======== SOURCE DATA

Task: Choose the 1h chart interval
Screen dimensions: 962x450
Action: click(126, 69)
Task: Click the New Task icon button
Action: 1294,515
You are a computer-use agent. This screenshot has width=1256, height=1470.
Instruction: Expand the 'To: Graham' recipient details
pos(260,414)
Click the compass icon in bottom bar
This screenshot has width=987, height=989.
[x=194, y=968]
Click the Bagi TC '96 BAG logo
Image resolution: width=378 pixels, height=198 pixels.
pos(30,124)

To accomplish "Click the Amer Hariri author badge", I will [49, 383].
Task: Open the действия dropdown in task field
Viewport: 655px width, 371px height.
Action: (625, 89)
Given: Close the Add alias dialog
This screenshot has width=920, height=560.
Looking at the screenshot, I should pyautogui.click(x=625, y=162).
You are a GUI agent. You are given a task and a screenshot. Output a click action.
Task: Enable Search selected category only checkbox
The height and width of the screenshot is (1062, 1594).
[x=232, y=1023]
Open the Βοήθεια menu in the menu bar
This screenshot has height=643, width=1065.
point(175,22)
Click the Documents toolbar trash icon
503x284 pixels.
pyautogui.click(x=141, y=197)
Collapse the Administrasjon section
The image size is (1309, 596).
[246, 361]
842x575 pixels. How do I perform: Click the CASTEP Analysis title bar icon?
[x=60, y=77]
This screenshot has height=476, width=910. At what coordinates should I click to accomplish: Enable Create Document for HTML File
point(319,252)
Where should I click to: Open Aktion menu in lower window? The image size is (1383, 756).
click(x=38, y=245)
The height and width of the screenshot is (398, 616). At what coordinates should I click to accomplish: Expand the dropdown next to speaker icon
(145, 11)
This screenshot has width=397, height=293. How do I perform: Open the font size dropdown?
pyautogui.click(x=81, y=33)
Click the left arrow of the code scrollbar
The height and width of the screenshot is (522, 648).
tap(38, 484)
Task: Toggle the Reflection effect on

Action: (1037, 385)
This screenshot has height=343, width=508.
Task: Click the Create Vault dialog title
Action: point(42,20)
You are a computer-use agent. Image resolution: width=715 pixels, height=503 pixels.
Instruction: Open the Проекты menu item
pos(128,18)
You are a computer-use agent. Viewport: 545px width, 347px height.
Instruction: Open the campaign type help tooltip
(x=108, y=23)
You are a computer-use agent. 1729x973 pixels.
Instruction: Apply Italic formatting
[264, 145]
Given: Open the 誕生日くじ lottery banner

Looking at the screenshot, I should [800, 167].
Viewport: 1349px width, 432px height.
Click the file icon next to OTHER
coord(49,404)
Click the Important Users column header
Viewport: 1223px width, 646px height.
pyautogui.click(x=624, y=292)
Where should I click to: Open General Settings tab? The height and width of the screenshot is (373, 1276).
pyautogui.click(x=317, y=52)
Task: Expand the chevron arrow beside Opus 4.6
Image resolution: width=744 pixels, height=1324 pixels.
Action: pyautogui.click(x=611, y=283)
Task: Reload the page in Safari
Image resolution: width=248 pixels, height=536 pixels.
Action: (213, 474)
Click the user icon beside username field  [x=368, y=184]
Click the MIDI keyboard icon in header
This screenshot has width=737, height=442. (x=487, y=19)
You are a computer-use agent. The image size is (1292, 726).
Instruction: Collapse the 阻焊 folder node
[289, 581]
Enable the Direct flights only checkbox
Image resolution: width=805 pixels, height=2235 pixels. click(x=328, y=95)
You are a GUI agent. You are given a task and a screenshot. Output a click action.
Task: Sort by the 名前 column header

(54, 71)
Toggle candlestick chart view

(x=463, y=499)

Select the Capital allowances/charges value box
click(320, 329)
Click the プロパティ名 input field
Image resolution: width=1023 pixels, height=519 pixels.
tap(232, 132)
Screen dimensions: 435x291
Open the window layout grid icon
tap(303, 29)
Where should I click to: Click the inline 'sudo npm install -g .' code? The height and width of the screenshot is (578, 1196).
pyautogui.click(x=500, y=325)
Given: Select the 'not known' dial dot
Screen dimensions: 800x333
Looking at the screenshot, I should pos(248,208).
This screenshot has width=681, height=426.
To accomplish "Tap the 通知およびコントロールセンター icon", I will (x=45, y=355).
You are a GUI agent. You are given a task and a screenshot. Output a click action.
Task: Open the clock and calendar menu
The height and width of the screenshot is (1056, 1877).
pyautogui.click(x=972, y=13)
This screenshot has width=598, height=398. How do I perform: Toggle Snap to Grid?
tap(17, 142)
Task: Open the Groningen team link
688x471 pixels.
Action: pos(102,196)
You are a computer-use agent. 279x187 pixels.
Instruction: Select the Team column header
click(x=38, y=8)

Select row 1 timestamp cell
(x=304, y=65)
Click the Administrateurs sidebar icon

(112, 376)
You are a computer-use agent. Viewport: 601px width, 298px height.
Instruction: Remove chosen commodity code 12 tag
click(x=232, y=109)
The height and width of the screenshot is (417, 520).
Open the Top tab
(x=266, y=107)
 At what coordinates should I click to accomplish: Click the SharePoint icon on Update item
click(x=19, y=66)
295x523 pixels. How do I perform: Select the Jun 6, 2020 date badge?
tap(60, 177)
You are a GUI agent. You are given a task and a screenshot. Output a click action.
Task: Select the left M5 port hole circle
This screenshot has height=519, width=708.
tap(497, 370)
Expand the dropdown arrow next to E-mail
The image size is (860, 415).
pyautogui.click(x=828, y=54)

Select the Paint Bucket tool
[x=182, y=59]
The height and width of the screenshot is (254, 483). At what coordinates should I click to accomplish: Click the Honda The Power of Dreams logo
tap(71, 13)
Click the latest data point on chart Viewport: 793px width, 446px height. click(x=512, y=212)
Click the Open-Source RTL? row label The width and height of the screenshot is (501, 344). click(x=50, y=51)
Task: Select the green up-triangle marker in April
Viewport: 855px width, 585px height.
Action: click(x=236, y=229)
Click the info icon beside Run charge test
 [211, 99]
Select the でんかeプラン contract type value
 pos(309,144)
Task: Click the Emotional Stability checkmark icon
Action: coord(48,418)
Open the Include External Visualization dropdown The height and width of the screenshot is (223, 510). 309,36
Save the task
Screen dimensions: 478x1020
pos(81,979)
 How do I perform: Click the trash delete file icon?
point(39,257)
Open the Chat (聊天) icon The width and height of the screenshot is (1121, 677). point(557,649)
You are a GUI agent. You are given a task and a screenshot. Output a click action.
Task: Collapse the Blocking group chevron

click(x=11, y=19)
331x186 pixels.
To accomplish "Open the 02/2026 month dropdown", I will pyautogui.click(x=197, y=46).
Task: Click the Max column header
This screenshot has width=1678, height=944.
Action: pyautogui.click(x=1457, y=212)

================

PROBLEM TO SOLVE: Copy all of the records above again, swapping "Output a click action" for "Return a click action" each time it occurs and changing nothing else.

EXPECTED OUTPUT:
Task: Choose the 1h chart interval
Screen dimensions: 962x450
Action: click(126, 69)
Task: Click the New Task icon button
Action: 1294,515
You are a computer-use agent. This screenshot has width=1256, height=1470.
Instruction: Expand the 'To: Graham' recipient details
pos(260,414)
Click the compass icon in bottom bar
This screenshot has width=987, height=989.
[x=194, y=968]
Click the Bagi TC '96 BAG logo
Image resolution: width=378 pixels, height=198 pixels.
pos(30,124)

To accomplish "Click the Amer Hariri author badge", I will [49, 383].
Task: Open the действия dropdown in task field
Viewport: 655px width, 371px height.
Action: (625, 89)
Given: Close the Add alias dialog
This screenshot has width=920, height=560.
Looking at the screenshot, I should pyautogui.click(x=625, y=162).
You are a GUI agent. You are given a task and a screenshot. Return a click action.
Task: Enable Search selected category only checkbox
The height and width of the screenshot is (1062, 1594).
[x=232, y=1023]
Open the Βοήθεια menu in the menu bar
This screenshot has height=643, width=1065.
point(175,22)
Click the Documents toolbar trash icon
503x284 pixels.
pyautogui.click(x=141, y=197)
Collapse the Administrasjon section
The image size is (1309, 596).
[246, 361]
842x575 pixels. How do I perform: Click the CASTEP Analysis title bar icon?
[x=60, y=77]
This screenshot has height=476, width=910. At what coordinates should I click to accomplish: Enable Create Document for HTML File
point(319,252)
Where should I click to: Open Aktion menu in lower window? The image size is (1383, 756).
click(x=38, y=245)
The height and width of the screenshot is (398, 616). At what coordinates should I click to accomplish: Expand the dropdown next to speaker icon
(145, 11)
This screenshot has width=397, height=293. How do I perform: Open the font size dropdown?
pyautogui.click(x=81, y=33)
Click the left arrow of the code scrollbar
The height and width of the screenshot is (522, 648).
tap(38, 484)
Task: Toggle the Reflection effect on

Action: (1037, 385)
This screenshot has height=343, width=508.
Task: Click the Create Vault dialog title
Action: point(42,20)
You are a computer-use agent. Image resolution: width=715 pixels, height=503 pixels.
Instruction: Open the Проекты menu item
pos(128,18)
You are a computer-use agent. Viewport: 545px width, 347px height.
Instruction: Open the campaign type help tooltip
(x=108, y=23)
You are a computer-use agent. 1729x973 pixels.
Instruction: Apply Italic formatting
[264, 145]
Given: Open the 誕生日くじ lottery banner

Looking at the screenshot, I should [800, 167].
Viewport: 1349px width, 432px height.
Click the file icon next to OTHER
coord(49,404)
Click the Important Users column header
Viewport: 1223px width, 646px height.
pyautogui.click(x=624, y=292)
Where should I click to: Open General Settings tab? The height and width of the screenshot is (373, 1276).
pyautogui.click(x=317, y=52)
Task: Expand the chevron arrow beside Opus 4.6
Image resolution: width=744 pixels, height=1324 pixels.
Action: pyautogui.click(x=611, y=283)
Task: Reload the page in Safari
Image resolution: width=248 pixels, height=536 pixels.
Action: (213, 474)
Click the user icon beside username field  [x=368, y=184]
Click the MIDI keyboard icon in header
This screenshot has width=737, height=442. (x=487, y=19)
You are a computer-use agent. The image size is (1292, 726).
Instruction: Collapse the 阻焊 folder node
[289, 581]
Enable the Direct flights only checkbox
Image resolution: width=805 pixels, height=2235 pixels. click(x=328, y=95)
You are a GUI agent. You are given a task and a screenshot. Return a click action.
Task: Sort by the 名前 column header

(54, 71)
Toggle candlestick chart view

(x=463, y=499)

Select the Capital allowances/charges value box
click(320, 329)
Click the プロパティ名 input field
Image resolution: width=1023 pixels, height=519 pixels.
tap(232, 132)
Screen dimensions: 435x291
Open the window layout grid icon
tap(303, 29)
Where should I click to: Click the inline 'sudo npm install -g .' code? The height and width of the screenshot is (578, 1196).
pyautogui.click(x=500, y=325)
Given: Select the 'not known' dial dot
Screen dimensions: 800x333
Looking at the screenshot, I should pos(248,208).
This screenshot has width=681, height=426.
To accomplish "Tap the 通知およびコントロールセンター icon", I will (x=45, y=355).
You are a GUI agent. You are given a task and a screenshot. Return a click action.
Task: Open the clock and calendar menu
The height and width of the screenshot is (1056, 1877).
pyautogui.click(x=972, y=13)
This screenshot has width=598, height=398. How do I perform: Toggle Snap to Grid?
tap(17, 142)
Task: Open the Groningen team link
688x471 pixels.
Action: pos(102,196)
You are a computer-use agent. 279x187 pixels.
Instruction: Select the Team column header
click(x=38, y=8)

Select row 1 timestamp cell
(x=304, y=65)
Click the Administrateurs sidebar icon

(112, 376)
You are a computer-use agent. Viewport: 601px width, 298px height.
Instruction: Remove chosen commodity code 12 tag
click(x=232, y=109)
The height and width of the screenshot is (417, 520).
Open the Top tab
(x=266, y=107)
 At what coordinates should I click to accomplish: Click the SharePoint icon on Update item
click(x=19, y=66)
295x523 pixels. How do I perform: Select the Jun 6, 2020 date badge?
tap(60, 177)
You are a GUI agent. You are given a task and a screenshot. Return a click action.
Task: Select the left M5 port hole circle
This screenshot has height=519, width=708.
tap(497, 370)
Expand the dropdown arrow next to E-mail
The image size is (860, 415).
pyautogui.click(x=828, y=54)

Select the Paint Bucket tool
[x=182, y=59]
The height and width of the screenshot is (254, 483). At what coordinates should I click to accomplish: Click the Honda The Power of Dreams logo
tap(71, 13)
Click the latest data point on chart Viewport: 793px width, 446px height. click(x=512, y=212)
Click the Open-Source RTL? row label The width and height of the screenshot is (501, 344). click(x=50, y=51)
Task: Select the green up-triangle marker in April
Viewport: 855px width, 585px height.
Action: click(x=236, y=229)
Click the info icon beside Run charge test
 [211, 99]
Select the でんかeプラン contract type value
 pos(309,144)
Task: Click the Emotional Stability checkmark icon
Action: coord(48,418)
Open the Include External Visualization dropdown The height and width of the screenshot is (223, 510). 309,36
Save the task
Screen dimensions: 478x1020
pos(81,979)
 How do I perform: Click the trash delete file icon?
point(39,257)
Open the Chat (聊天) icon The width and height of the screenshot is (1121, 677). point(557,649)
You are a GUI agent. You are given a task and a screenshot. Return a click action.
Task: Collapse the Blocking group chevron

click(x=11, y=19)
331x186 pixels.
To accomplish "Open the 02/2026 month dropdown", I will pyautogui.click(x=197, y=46).
Task: Click the Max column header
This screenshot has width=1678, height=944.
Action: pyautogui.click(x=1457, y=212)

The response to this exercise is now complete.